Tareas requeridas
A. Responde con base en el texto sobre el caso Uribe:
(i) ¿A qué dos cosas obliga ese caso?
(ii) ¿Quiénes deben acatar los fallos?
(iii) ¿Qué es lo que la justicia no tiene?
B. Enumera todas las partes del proceso judicial que menciona el texto sobre el caso Uribe.
C. Copia sin cambios el pasaje del texto sobre el caso Uribe que va desde "Porque, al final, quienes" hasta "de manera grave.", ambos incluidos.

Fragmento de la página

El caso del expresidente Álvaro Uribe resulta particularmente relevante porque nos obliga, una vez más, a hacer un llamado a la defensa de las instituciones y, al mismo tiempo, a reflexionar sobre las complejidades del sistema judicial, especialmente cuando ciertas decisiones parecen atentar contra los mismos principios de justicia y el orden jurídico que afirman proteger.
Porque, al final, quienes tienen que acatar los fallos no es la población en general. Quienes tienen que acatar los fallos son las partes del proceso judicial: la parte acusadora, la parte de la defensa, y la parte denunciante. El público puede discrepar, ¡ni más faltaba! La justicia, y está comprobado, no tiene la verdad absoluta. Muchas veces se ha equivocado y se ha equivocado de manera grave.

Datos sin procesar
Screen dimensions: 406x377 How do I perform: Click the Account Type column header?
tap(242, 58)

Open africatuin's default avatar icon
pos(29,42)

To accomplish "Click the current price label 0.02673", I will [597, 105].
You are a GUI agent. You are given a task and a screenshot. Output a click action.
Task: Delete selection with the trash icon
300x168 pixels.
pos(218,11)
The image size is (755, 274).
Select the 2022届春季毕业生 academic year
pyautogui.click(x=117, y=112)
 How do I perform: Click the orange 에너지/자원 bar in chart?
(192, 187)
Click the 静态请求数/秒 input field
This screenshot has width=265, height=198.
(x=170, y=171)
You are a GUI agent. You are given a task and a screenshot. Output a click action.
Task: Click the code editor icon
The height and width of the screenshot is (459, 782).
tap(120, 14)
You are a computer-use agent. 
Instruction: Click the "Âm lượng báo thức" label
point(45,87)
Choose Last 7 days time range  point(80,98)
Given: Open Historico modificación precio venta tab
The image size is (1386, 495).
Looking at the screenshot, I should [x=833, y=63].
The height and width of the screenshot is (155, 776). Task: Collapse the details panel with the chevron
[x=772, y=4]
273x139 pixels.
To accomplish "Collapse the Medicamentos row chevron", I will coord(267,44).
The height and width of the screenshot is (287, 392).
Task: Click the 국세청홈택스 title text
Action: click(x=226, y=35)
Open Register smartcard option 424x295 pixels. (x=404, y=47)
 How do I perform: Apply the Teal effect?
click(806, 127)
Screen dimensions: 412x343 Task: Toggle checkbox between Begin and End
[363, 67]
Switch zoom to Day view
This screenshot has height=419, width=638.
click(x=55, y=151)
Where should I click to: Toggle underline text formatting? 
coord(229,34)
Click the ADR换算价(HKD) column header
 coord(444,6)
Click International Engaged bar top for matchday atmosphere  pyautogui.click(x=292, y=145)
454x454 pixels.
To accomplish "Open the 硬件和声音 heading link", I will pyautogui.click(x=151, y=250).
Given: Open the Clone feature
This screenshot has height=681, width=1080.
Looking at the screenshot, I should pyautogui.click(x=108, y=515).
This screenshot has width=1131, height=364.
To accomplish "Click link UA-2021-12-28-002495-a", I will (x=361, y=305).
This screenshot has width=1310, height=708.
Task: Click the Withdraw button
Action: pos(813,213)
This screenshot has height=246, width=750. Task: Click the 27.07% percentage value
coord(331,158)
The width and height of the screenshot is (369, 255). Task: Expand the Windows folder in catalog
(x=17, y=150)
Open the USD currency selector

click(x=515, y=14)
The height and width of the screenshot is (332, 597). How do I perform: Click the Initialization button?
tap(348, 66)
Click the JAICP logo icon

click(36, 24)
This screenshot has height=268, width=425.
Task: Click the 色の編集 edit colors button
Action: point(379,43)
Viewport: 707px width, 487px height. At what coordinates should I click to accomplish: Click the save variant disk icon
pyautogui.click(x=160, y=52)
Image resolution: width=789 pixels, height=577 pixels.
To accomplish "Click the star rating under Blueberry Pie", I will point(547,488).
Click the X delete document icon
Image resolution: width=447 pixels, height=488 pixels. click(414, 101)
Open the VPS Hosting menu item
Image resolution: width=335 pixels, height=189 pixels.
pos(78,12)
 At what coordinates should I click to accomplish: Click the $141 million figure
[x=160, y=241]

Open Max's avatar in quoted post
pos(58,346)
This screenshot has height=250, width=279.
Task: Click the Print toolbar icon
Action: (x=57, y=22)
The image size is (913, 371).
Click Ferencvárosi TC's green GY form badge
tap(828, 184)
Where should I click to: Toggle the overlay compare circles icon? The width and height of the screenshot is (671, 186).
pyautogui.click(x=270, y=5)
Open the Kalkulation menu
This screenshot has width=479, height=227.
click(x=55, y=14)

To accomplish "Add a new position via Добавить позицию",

Ejercicio resuelto
A.
(i) A hacer un llamado a la defensa de las instituciones y a reflexionar sobre las complejidades del sistema judicial.
(ii) Las partes del proceso judicial: la parte acusadora, la parte de la defensa y la parte denunciante.
(iii) La verdad absoluta.

B.
- La parte acusadora
- La parte de la defensa
- La parte denunciante

C.
Porque, al final, quienes tienen que acatar los fallos no es la población en general. Quienes tienen que acatar los fallos son las partes del proceso judicial: la parte acusadora, la parte de la defensa, y la parte denunciante. El público puede discrepar, ¡ni más faltaba! La justicia, y está comprobado, no tiene la verdad absoluta. Muchas veces se ha equivocado y se ha equivocado de manera grave.